== RECORDS FOR THE TASK ==
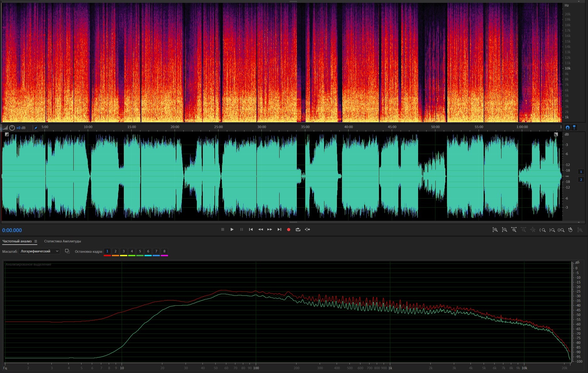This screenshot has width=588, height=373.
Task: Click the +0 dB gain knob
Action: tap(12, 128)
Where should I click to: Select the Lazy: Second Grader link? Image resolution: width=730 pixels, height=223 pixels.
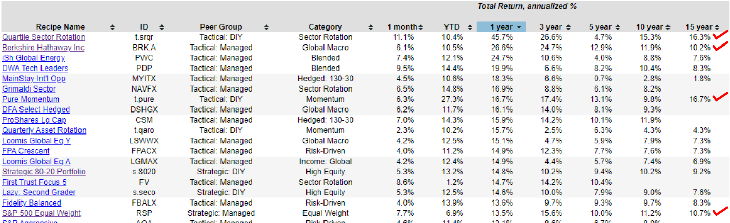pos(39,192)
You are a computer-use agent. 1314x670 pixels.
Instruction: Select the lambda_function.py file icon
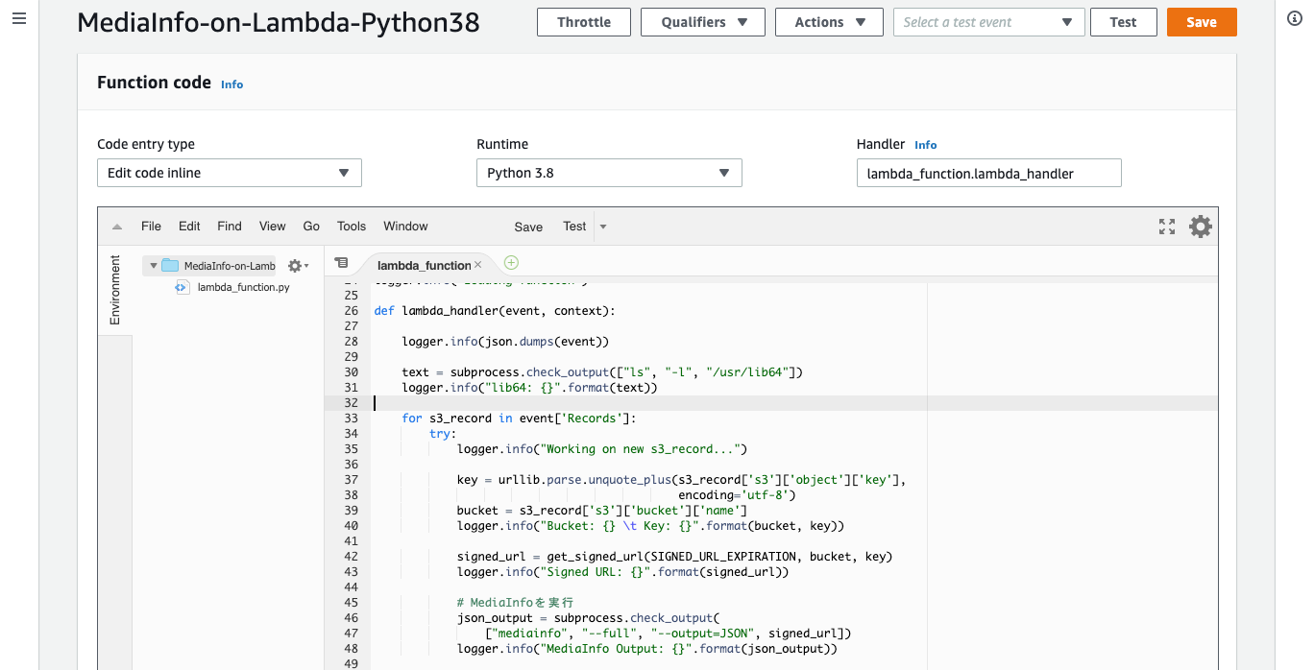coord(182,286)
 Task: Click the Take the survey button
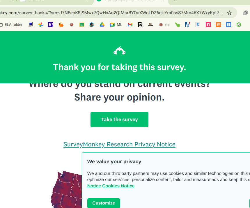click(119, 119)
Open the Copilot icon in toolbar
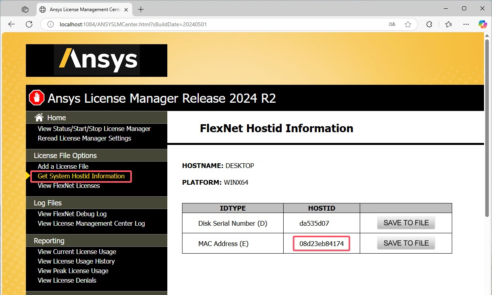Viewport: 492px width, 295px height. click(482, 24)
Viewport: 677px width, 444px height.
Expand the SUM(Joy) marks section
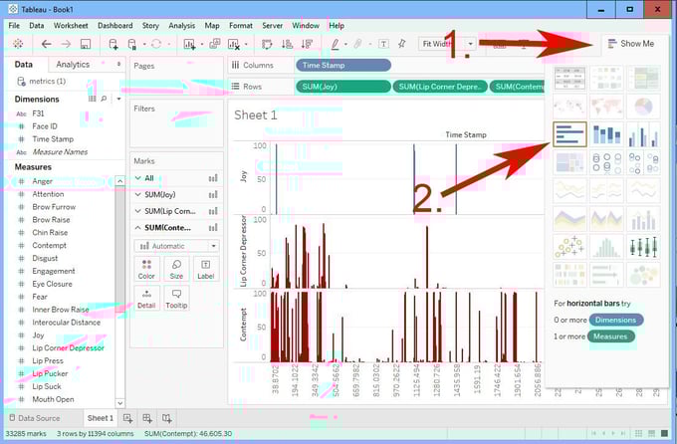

== TASK REQUIREMENTS ==
Each line from the one bearing "Open the Copilot icon in toolbar" through the final line of the records is to be copied exactly, and no pictures are to be included.

== ANSWER TO THIS TASK ==
Open the Copilot icon in toolbar
Viewport: 492px width, 295px height. click(482, 24)
Viewport: 677px width, 444px height.
Expand the SUM(Joy) marks section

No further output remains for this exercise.